Abstract

A wide variety of terms are used to describe different extents of groin dissection for stage 3 melanoma which may result in confusion and reduce effectiveness of research. We aim to evaluate the published terminology. A PubMed review was conducted using the terms 'melanoma' plus 'inguinal'; 'groin'; 'pelvic'; 'ilioinguinal' dissection. 63 papers were included from 1956 to March 2015. A review of anatomy and coding was also conducted. Inguinal dissection was described using 8 terms from 56 papers with 7 papers using multiple terms for the same procedure. 'Superficial dissection' was the most common term despite inguinal-nodal tissue being separated into superficial and deep layers anatomically. ICD10PCS and OPSC code for 'inguinal' with no anatomical definition, CPT codes for 'inguinofemoral/superficial'. Combination inguino-pelvic dissection was described using 11 terms from 51 papers with 15 papers using multiple terms for the same procedure. 'Ilioinguinal' and 'Deep' were the most common despite most pelvic dissections including obturator nodes.
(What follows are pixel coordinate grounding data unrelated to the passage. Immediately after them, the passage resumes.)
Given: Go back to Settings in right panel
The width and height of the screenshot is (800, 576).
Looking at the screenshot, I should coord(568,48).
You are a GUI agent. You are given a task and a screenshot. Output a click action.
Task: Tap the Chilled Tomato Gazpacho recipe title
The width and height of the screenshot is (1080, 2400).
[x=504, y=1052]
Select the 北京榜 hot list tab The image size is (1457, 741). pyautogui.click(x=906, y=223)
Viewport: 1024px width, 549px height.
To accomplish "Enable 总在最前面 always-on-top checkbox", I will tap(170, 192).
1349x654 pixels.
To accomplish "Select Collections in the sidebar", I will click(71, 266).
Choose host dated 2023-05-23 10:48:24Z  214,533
ICD10PCS and OPSC code for 'pelvic' with no anatomical definition and CPT codes for 'superficial plus pelvic'. Many different terms are used to describe the same procedures, often within the same article. The lack of clarity can confuse readers, hinder comparative research and jeopardise patient care. Imprecise documentation of anatomical definition limits surgical outcome reporting and can impede planning for revision surgery. Standardisation is necessary and groin dissection should be defined by anatomical boundaries e.g. 'superficial' and 'deep' inguinal; 'pelvic'; 'inguino-pelvic' with clear documentation of extent.